— BEGIN Dataset records —

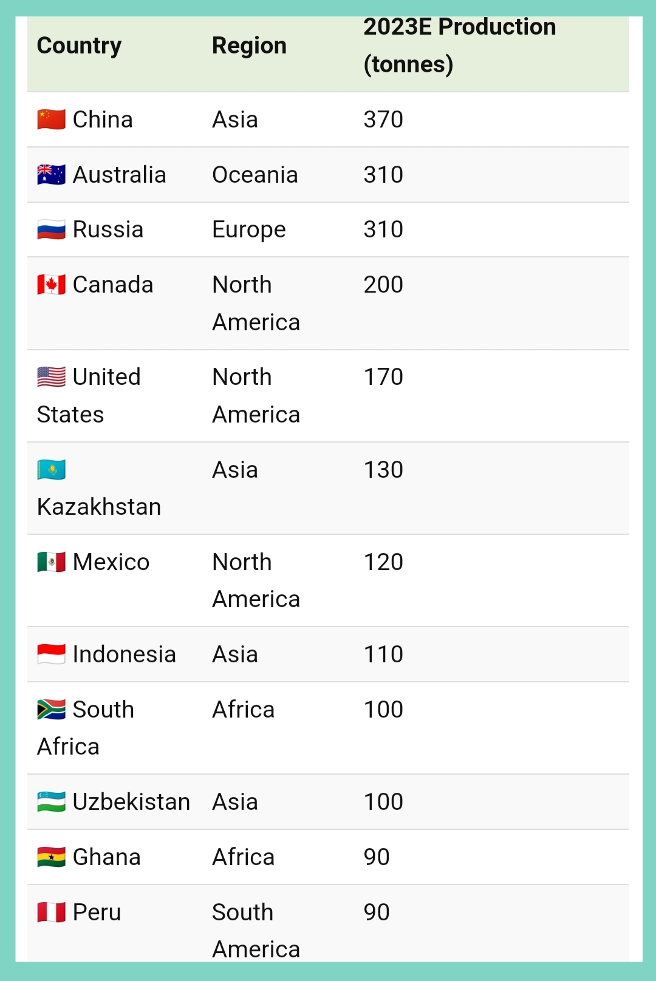Click the United States flag icon
The width and height of the screenshot is (656, 981).
(x=51, y=377)
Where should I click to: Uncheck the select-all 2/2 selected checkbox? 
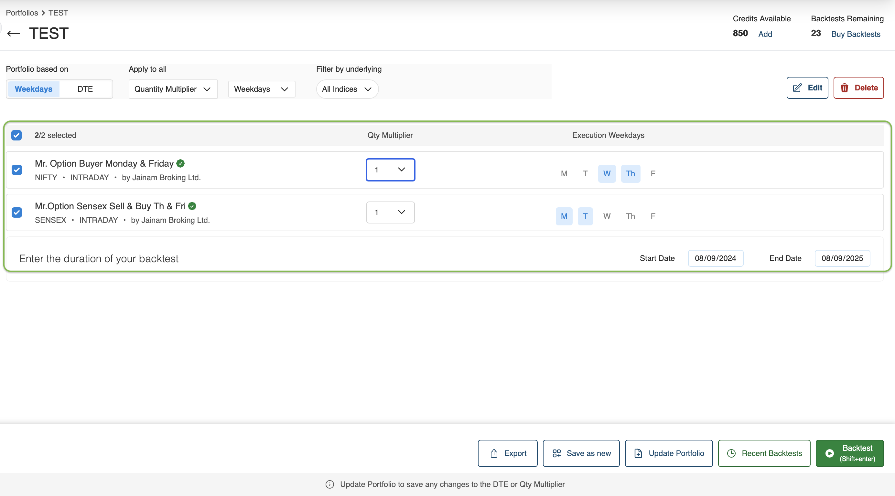[16, 135]
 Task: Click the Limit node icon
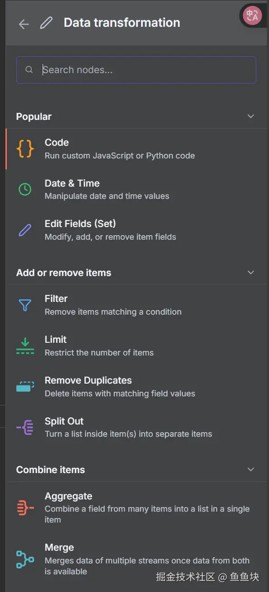pos(25,346)
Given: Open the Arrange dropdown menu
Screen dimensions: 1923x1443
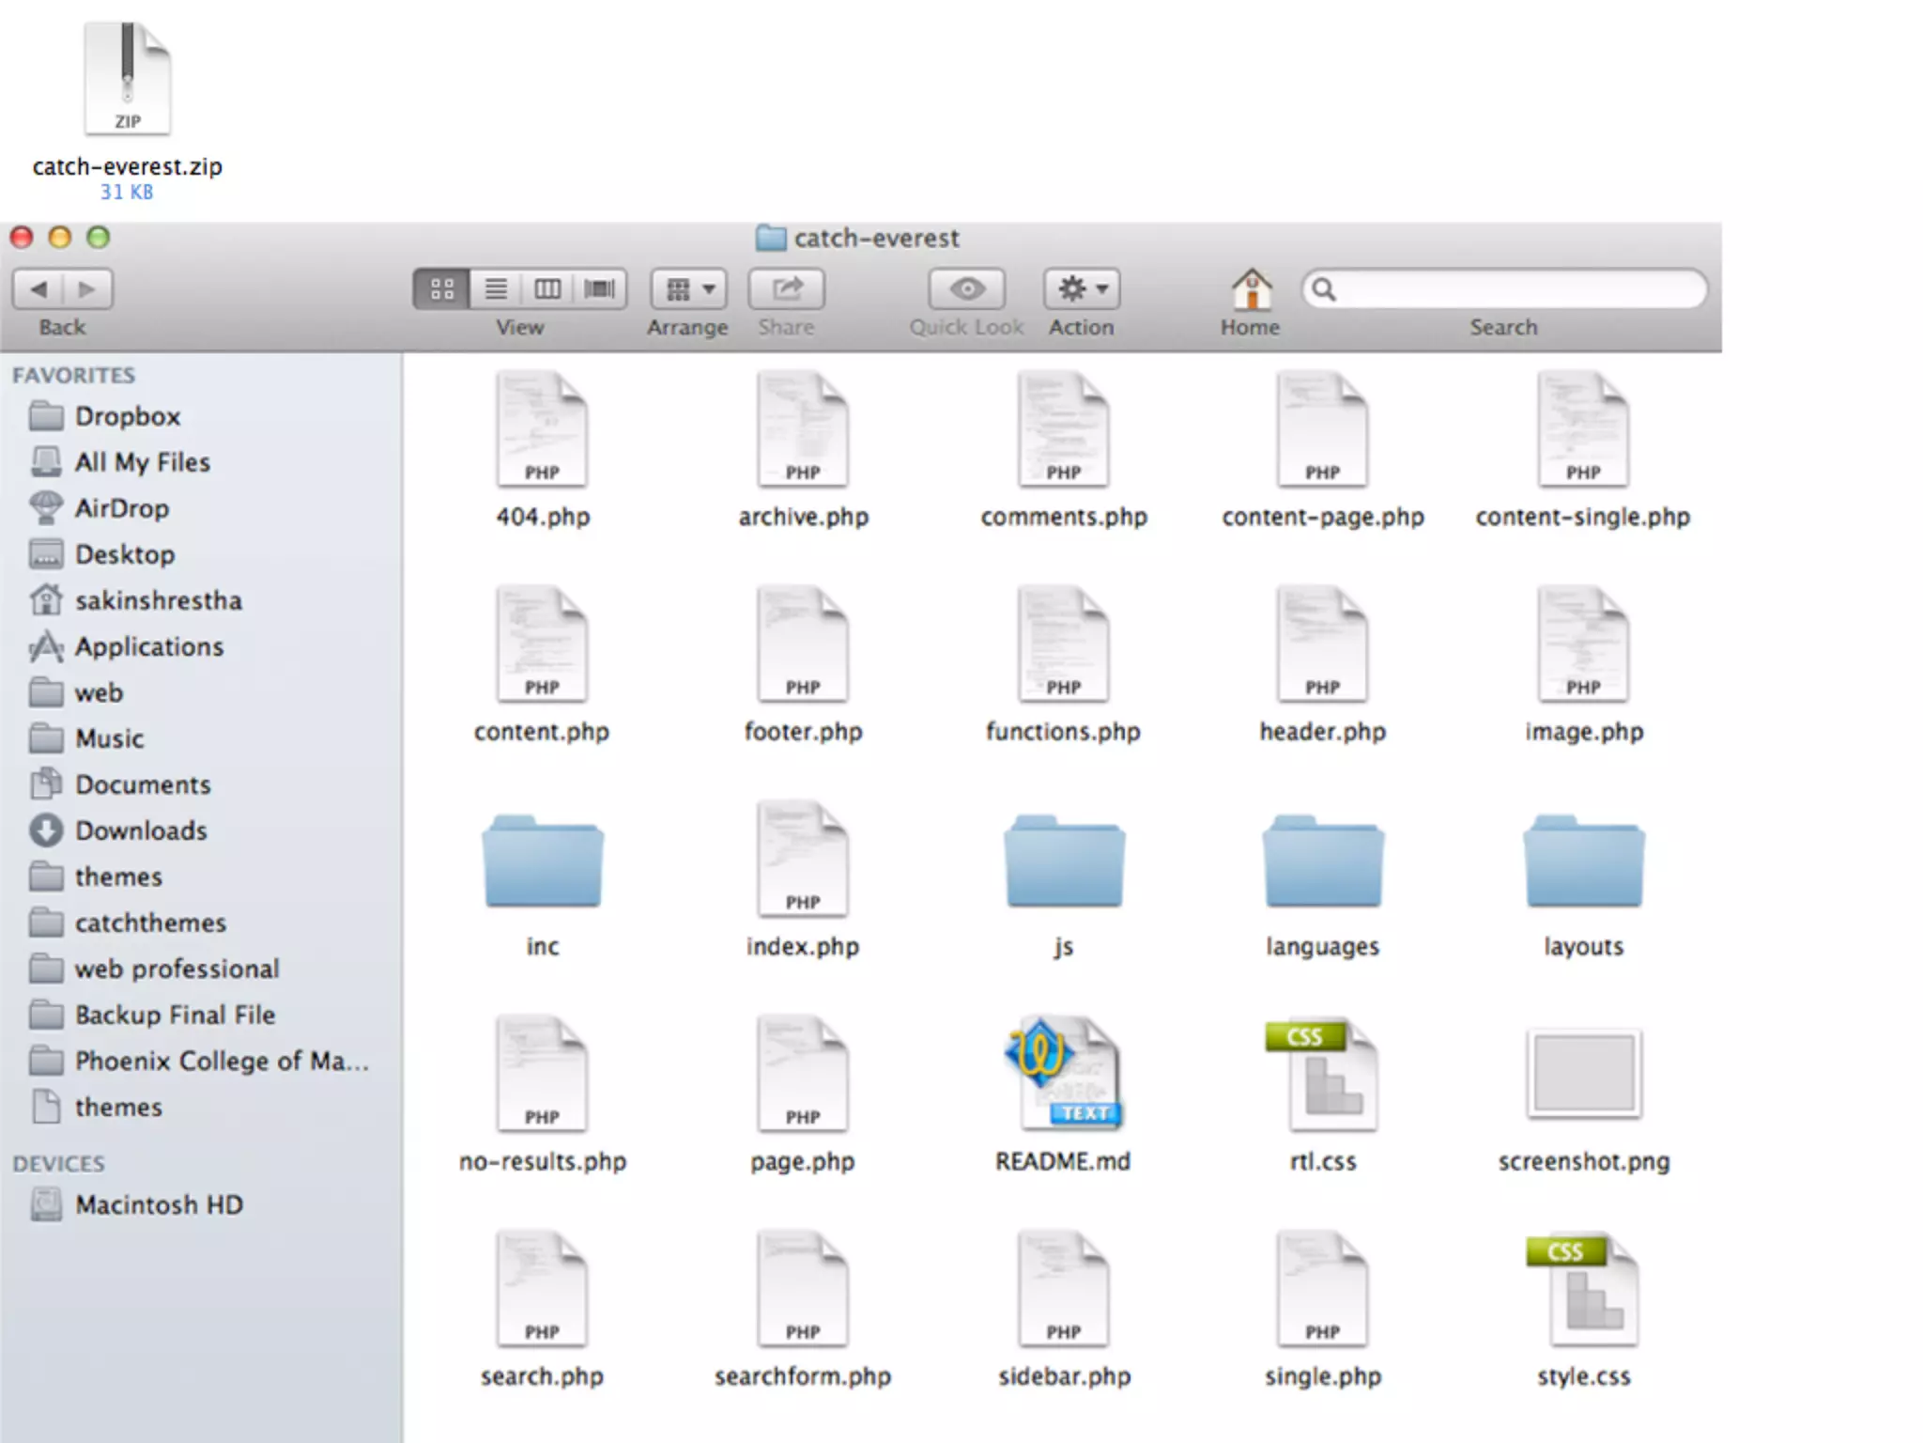Looking at the screenshot, I should 689,288.
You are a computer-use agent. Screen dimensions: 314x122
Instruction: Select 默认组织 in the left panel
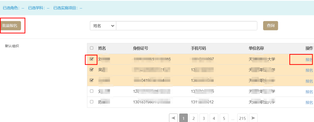click(12, 46)
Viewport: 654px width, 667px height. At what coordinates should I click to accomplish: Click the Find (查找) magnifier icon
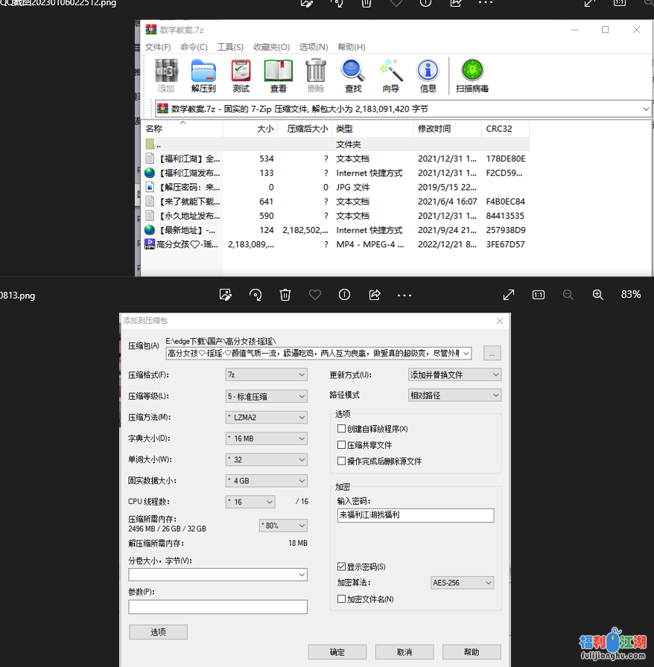353,76
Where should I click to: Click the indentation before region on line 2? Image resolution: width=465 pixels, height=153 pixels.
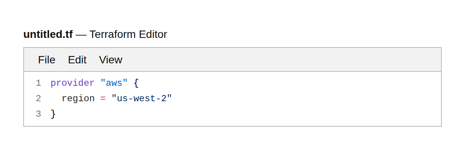coord(56,99)
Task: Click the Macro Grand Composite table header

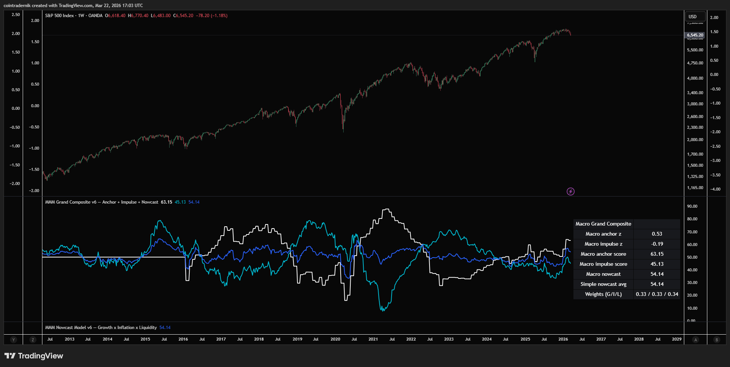Action: click(x=603, y=224)
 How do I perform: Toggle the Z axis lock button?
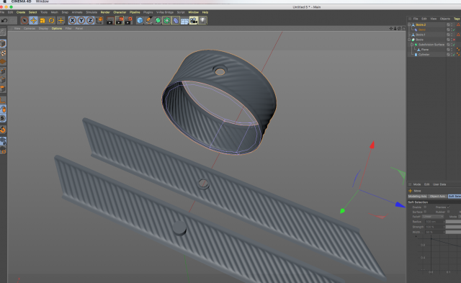90,20
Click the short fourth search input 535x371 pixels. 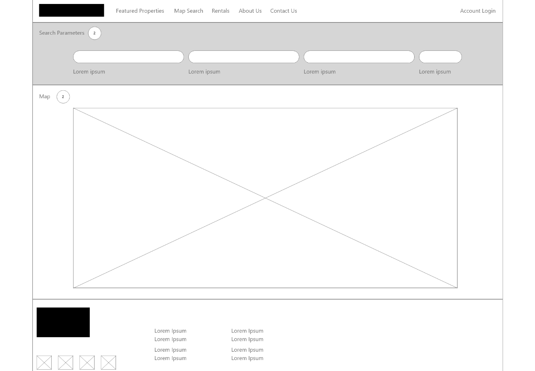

— END Dataset records —

## Do this
Please collect every line of the material above that contains the string "Task", counting case.

## Solution to the exercise
 Task: Click the Limit node icon
Task: Click the Macro Grand Composite table header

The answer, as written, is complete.